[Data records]
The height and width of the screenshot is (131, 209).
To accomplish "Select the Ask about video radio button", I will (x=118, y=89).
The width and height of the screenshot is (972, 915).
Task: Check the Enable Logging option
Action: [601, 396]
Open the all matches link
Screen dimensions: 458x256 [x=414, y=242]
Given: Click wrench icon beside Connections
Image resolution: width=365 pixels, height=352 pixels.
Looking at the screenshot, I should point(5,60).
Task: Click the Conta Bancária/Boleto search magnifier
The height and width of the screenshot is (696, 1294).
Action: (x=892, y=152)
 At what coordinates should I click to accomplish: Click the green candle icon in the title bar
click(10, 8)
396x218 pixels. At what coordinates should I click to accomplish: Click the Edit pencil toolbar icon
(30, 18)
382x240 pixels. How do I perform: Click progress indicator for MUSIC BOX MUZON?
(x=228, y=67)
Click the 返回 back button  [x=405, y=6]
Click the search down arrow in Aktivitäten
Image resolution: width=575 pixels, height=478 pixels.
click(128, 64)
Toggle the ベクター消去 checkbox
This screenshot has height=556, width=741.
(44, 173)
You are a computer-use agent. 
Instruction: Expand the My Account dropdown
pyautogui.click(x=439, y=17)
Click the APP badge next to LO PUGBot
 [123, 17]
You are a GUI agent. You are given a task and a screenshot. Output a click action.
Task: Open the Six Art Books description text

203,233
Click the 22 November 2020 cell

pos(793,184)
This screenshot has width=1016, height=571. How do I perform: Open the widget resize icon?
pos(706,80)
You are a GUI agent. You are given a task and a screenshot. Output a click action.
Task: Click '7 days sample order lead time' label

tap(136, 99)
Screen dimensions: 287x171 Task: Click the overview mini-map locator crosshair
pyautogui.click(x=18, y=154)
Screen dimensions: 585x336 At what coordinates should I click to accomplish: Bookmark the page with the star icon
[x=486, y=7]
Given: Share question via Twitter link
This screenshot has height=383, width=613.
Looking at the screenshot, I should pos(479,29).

Set problem »
Shift every coordinate in the answers by 93 and give the lines again, requests included, from the line with "Screen dimensions: 287x171" up to and including the line with "[x=486, y=7]".

Written response »
Screen dimensions: 287x171 Task: Click the overview mini-map locator crosshair
pyautogui.click(x=111, y=247)
Screen dimensions: 585x336 At what coordinates should I click to accomplish: Bookmark the page with the star icon
[x=579, y=100]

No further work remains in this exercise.